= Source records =
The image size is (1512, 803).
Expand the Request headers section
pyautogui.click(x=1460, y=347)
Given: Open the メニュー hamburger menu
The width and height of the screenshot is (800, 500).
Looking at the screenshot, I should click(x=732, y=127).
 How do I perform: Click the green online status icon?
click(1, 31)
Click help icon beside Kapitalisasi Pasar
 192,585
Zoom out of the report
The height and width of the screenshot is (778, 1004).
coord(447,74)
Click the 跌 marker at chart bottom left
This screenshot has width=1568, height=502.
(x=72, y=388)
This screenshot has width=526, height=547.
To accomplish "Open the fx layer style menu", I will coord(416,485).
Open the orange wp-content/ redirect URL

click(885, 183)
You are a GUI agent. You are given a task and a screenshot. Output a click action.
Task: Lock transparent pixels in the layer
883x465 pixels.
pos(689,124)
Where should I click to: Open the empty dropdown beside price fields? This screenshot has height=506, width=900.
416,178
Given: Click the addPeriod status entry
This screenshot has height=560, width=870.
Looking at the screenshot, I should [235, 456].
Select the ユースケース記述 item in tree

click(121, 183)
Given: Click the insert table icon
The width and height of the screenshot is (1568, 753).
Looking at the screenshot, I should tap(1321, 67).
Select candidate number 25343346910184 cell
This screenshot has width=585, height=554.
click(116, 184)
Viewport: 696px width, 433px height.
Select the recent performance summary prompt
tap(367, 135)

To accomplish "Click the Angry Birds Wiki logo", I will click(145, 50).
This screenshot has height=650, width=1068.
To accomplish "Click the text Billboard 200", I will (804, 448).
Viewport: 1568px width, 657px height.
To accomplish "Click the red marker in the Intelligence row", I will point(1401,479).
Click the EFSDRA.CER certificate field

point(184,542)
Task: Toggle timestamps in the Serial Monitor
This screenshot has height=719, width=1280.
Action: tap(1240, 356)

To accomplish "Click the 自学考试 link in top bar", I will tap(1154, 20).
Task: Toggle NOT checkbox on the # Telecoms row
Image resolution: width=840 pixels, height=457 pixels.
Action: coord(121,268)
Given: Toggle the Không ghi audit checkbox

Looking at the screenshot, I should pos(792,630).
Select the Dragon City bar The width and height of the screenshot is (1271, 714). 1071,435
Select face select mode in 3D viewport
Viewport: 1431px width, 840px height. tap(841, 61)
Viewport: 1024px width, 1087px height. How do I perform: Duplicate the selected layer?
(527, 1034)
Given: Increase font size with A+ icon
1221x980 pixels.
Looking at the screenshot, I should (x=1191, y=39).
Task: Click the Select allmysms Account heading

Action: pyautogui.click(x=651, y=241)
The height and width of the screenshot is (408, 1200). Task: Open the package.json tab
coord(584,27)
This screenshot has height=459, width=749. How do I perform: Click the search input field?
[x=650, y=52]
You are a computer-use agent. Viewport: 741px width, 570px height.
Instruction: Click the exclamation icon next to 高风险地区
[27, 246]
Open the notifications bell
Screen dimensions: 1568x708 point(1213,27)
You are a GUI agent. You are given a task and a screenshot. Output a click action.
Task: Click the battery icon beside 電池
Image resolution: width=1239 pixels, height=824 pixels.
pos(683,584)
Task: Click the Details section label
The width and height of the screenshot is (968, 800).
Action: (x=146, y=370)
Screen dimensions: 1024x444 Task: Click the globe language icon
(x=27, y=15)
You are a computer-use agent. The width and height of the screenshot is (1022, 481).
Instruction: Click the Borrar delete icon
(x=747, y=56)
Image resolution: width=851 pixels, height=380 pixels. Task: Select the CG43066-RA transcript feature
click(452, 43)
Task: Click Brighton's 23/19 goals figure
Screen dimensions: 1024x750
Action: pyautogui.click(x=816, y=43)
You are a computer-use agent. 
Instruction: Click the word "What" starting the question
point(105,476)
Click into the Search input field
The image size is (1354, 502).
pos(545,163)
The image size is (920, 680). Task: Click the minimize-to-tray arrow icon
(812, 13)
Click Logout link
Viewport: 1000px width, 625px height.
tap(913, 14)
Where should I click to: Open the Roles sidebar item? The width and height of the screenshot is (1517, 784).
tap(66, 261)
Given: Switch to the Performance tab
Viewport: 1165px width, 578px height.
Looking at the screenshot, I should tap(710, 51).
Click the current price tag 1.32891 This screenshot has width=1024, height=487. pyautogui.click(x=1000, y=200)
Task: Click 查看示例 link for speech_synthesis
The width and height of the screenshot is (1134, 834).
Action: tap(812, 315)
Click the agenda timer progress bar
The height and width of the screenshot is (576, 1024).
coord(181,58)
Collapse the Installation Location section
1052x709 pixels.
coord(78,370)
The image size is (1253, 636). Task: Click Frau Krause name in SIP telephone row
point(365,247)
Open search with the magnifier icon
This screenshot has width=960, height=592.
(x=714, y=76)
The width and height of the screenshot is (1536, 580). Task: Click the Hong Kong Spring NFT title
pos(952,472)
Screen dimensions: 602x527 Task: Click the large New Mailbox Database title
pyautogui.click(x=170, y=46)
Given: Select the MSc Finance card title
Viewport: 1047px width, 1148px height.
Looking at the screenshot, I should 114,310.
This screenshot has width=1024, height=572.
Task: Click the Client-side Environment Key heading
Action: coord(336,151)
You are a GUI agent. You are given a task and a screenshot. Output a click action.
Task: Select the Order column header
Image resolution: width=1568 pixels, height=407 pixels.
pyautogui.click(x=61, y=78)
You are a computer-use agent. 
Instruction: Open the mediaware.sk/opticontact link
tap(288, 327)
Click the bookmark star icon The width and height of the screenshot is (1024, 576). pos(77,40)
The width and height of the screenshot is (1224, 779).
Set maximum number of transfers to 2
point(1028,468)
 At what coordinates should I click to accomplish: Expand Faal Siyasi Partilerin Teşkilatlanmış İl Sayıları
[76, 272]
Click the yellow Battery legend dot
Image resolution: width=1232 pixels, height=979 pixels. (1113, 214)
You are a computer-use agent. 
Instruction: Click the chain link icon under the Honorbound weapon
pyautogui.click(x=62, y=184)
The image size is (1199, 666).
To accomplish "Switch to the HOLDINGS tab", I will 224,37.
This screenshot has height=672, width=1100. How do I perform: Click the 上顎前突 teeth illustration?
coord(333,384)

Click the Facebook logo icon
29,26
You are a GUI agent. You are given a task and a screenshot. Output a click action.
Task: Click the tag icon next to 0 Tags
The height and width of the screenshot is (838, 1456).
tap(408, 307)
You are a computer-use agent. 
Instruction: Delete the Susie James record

= Problem to work on =
Using the entries above, give back exactly the line containing "Instruction: Click the word", the line containing "Click the bookmark", and every line between them, and nothing else.

= Problem solution =
Instruction: Click the word "What" starting the question
point(105,476)
Click into the Search input field
The image size is (1354, 502).
pos(545,163)
The image size is (920, 680). Task: Click the minimize-to-tray arrow icon
(812, 13)
Click Logout link
Viewport: 1000px width, 625px height.
tap(913, 14)
Where should I click to: Open the Roles sidebar item? The width and height of the screenshot is (1517, 784).
tap(66, 261)
Given: Switch to the Performance tab
Viewport: 1165px width, 578px height.
Looking at the screenshot, I should tap(710, 51).
Click the current price tag 1.32891 This screenshot has width=1024, height=487. pyautogui.click(x=1000, y=200)
Task: Click 查看示例 link for speech_synthesis
The width and height of the screenshot is (1134, 834).
Action: tap(812, 315)
Click the agenda timer progress bar
The height and width of the screenshot is (576, 1024).
coord(181,58)
Collapse the Installation Location section
1052x709 pixels.
coord(78,370)
The image size is (1253, 636). Task: Click Frau Krause name in SIP telephone row
point(365,247)
Open search with the magnifier icon
This screenshot has width=960, height=592.
(x=714, y=76)
The width and height of the screenshot is (1536, 580). Task: Click the Hong Kong Spring NFT title
pos(952,472)
Screen dimensions: 602x527 Task: Click the large New Mailbox Database title
pyautogui.click(x=170, y=46)
Given: Select the MSc Finance card title
Viewport: 1047px width, 1148px height.
Looking at the screenshot, I should 114,310.
This screenshot has width=1024, height=572.
Task: Click the Client-side Environment Key heading
Action: coord(336,151)
You are a GUI agent. You are given a task and a screenshot. Output a click action.
Task: Select the Order column header
Image resolution: width=1568 pixels, height=407 pixels.
pyautogui.click(x=61, y=78)
You are a computer-use agent. 
Instruction: Open the mediaware.sk/opticontact link
tap(288, 327)
Click the bookmark star icon The width and height of the screenshot is (1024, 576). pos(77,40)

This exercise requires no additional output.